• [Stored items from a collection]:
━━━━━━━━━━━━━━━━━━━━

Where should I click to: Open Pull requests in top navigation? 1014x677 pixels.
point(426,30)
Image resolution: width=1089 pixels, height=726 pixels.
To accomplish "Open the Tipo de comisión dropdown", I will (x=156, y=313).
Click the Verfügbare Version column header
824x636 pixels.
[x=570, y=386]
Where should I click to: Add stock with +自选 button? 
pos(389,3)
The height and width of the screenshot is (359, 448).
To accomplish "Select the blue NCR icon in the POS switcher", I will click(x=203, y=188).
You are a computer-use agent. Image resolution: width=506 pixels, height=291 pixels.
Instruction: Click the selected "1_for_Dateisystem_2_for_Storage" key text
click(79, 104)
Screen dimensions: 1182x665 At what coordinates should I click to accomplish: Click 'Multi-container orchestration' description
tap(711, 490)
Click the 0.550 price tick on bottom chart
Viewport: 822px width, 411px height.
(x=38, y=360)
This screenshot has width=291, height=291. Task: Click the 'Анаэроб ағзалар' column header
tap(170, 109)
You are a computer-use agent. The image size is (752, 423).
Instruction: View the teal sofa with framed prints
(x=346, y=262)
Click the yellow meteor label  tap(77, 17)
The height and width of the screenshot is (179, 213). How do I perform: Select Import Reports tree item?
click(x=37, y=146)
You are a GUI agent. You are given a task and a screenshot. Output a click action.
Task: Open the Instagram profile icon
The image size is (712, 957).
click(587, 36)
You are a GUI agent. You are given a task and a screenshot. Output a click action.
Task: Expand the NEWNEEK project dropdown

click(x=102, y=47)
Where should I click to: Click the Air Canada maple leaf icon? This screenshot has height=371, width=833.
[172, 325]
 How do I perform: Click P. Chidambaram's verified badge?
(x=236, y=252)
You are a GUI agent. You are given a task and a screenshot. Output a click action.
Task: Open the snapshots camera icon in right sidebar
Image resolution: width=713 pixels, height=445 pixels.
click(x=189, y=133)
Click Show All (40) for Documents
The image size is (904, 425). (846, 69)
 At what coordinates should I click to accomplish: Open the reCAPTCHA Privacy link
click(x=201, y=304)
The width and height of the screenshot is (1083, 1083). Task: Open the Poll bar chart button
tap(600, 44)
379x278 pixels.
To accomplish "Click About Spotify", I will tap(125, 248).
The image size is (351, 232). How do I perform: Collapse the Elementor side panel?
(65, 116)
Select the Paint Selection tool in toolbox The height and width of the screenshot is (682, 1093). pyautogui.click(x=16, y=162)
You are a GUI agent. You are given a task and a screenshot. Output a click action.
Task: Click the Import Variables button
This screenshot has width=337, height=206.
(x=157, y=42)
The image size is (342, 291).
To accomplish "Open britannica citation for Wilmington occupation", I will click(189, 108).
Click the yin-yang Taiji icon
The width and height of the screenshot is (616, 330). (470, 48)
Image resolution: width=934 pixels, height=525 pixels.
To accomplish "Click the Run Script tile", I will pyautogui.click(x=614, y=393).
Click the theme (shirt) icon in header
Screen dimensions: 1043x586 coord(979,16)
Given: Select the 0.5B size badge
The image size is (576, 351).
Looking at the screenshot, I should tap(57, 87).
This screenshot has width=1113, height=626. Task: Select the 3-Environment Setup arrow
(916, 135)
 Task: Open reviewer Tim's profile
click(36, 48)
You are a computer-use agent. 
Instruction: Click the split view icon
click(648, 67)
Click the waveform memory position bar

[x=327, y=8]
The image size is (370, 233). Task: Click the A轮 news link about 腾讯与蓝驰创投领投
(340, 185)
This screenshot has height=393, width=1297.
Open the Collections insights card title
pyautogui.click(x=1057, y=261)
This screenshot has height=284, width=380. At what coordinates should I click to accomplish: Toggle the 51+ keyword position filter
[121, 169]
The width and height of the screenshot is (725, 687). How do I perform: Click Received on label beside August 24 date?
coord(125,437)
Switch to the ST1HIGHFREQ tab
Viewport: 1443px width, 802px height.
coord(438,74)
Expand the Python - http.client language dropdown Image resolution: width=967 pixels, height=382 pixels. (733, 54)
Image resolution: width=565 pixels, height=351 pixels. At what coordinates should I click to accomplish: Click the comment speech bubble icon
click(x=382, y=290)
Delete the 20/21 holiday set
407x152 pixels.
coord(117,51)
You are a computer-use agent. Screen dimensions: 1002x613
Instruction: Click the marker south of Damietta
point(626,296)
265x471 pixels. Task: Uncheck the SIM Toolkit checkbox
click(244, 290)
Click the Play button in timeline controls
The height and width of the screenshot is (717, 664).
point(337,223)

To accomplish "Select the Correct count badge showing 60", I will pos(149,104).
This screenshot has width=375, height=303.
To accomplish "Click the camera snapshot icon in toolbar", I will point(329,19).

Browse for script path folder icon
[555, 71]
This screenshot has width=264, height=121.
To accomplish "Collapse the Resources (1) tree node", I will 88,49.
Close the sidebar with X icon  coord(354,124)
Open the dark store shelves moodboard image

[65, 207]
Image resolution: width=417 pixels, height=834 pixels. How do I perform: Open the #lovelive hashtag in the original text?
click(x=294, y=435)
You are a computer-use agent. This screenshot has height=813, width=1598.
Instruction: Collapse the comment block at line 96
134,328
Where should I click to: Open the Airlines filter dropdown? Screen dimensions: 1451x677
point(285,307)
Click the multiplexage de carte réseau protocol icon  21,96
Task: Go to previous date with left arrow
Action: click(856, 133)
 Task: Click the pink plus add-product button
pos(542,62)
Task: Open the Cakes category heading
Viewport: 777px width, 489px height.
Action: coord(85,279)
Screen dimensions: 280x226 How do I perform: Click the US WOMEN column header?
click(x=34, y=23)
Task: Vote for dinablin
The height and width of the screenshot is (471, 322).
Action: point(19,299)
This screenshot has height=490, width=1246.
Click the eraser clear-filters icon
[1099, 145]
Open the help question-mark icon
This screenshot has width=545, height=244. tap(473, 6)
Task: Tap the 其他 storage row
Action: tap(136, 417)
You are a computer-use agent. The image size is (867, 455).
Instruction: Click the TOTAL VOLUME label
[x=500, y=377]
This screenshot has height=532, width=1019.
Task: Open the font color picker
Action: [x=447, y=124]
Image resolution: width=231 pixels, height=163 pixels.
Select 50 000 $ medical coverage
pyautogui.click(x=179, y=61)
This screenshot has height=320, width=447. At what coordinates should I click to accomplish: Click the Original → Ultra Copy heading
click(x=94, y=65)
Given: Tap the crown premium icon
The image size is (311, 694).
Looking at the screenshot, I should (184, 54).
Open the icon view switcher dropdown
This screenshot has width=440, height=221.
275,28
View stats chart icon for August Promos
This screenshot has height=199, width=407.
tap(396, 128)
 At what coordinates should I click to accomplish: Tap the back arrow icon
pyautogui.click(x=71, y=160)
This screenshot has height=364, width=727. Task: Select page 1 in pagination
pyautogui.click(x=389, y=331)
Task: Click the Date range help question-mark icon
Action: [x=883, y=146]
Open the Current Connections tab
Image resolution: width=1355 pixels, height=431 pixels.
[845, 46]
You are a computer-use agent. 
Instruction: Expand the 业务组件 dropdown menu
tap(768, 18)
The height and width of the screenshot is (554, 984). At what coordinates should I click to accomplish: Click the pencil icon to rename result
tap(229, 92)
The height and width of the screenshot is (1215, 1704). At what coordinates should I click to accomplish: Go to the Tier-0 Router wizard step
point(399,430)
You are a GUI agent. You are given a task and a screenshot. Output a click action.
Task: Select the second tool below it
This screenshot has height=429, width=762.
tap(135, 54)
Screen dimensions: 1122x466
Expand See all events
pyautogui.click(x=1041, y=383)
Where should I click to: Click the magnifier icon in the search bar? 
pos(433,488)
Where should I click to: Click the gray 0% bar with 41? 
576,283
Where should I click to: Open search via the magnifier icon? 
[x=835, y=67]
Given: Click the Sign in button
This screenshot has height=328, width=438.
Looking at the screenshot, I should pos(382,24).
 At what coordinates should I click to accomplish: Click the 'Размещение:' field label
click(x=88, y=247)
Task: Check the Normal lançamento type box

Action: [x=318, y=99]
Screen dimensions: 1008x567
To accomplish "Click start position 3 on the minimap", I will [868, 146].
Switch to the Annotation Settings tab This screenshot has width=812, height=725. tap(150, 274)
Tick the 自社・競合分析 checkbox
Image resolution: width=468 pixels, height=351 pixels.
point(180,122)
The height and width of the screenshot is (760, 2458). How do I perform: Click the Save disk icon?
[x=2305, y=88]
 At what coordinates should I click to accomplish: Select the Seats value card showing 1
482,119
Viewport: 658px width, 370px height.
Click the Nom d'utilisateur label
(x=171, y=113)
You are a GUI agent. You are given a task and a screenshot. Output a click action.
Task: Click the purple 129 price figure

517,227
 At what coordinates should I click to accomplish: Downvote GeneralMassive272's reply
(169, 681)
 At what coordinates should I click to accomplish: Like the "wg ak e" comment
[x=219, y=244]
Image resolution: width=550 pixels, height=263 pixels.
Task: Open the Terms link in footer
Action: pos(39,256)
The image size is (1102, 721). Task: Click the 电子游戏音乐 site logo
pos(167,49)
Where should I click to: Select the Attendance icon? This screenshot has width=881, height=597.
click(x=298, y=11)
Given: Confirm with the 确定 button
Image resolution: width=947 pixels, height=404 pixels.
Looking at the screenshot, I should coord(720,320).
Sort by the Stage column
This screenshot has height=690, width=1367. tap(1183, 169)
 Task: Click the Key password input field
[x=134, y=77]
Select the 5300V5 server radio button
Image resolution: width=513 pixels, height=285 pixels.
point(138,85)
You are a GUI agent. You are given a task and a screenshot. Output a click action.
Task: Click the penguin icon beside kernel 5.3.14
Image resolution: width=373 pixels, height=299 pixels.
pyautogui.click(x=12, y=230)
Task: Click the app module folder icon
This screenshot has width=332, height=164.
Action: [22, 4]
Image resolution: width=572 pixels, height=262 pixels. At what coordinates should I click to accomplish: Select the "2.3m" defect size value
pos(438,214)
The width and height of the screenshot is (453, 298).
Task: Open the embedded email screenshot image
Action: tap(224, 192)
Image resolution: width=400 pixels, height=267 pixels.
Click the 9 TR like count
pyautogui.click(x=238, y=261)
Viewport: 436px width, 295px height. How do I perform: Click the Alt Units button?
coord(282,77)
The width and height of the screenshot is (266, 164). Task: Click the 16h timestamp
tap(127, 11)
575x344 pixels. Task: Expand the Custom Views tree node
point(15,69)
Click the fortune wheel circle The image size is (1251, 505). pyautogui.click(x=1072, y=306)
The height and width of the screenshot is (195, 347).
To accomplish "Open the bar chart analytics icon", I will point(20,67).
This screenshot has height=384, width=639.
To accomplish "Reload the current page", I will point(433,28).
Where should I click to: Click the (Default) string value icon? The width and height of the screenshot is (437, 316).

━━━━━━━━━━━━━━━━━━━━

• [Exercise instructions]: Retype the rows word for word, starting at the first row and ending at the line that contains "The image size is (904, 425). (846, 69)".

• [Answer to this problem]:
Where should I click to: Open Pull requests in top navigation? 1014x677 pixels.
point(426,30)
Image resolution: width=1089 pixels, height=726 pixels.
To accomplish "Open the Tipo de comisión dropdown", I will (x=156, y=313).
Click the Verfügbare Version column header
824x636 pixels.
[x=570, y=386]
Where should I click to: Add stock with +自选 button? 
pos(389,3)
The height and width of the screenshot is (359, 448).
To accomplish "Select the blue NCR icon in the POS switcher", I will click(x=203, y=188).
You are a computer-use agent. Image resolution: width=506 pixels, height=291 pixels.
Instruction: Click the selected "1_for_Dateisystem_2_for_Storage" key text
click(79, 104)
Screen dimensions: 1182x665 At what coordinates should I click to accomplish: Click 'Multi-container orchestration' description
tap(711, 490)
Click the 0.550 price tick on bottom chart
Viewport: 822px width, 411px height.
(x=38, y=360)
This screenshot has width=291, height=291. Task: Click the 'Анаэроб ағзалар' column header
tap(170, 109)
You are a computer-use agent. The image size is (752, 423).
Instruction: View the teal sofa with framed prints
(x=346, y=262)
Click the yellow meteor label  tap(77, 17)
The height and width of the screenshot is (179, 213). How do I perform: Select Import Reports tree item?
click(x=37, y=146)
You are a GUI agent. You are given a task and a screenshot. Output a click action.
Task: Open the Instagram profile icon
The image size is (712, 957).
click(587, 36)
You are a GUI agent. You are given a task and a screenshot. Output a click action.
Task: Expand the NEWNEEK project dropdown

click(x=102, y=47)
Where should I click to: Click the Air Canada maple leaf icon? This screenshot has height=371, width=833.
[172, 325]
 How do I perform: Click P. Chidambaram's verified badge?
(x=236, y=252)
You are a GUI agent. You are given a task and a screenshot. Output a click action.
Task: Open the snapshots camera icon in right sidebar
Image resolution: width=713 pixels, height=445 pixels.
click(x=189, y=133)
Click Show All (40) for Documents
The image size is (904, 425). (846, 69)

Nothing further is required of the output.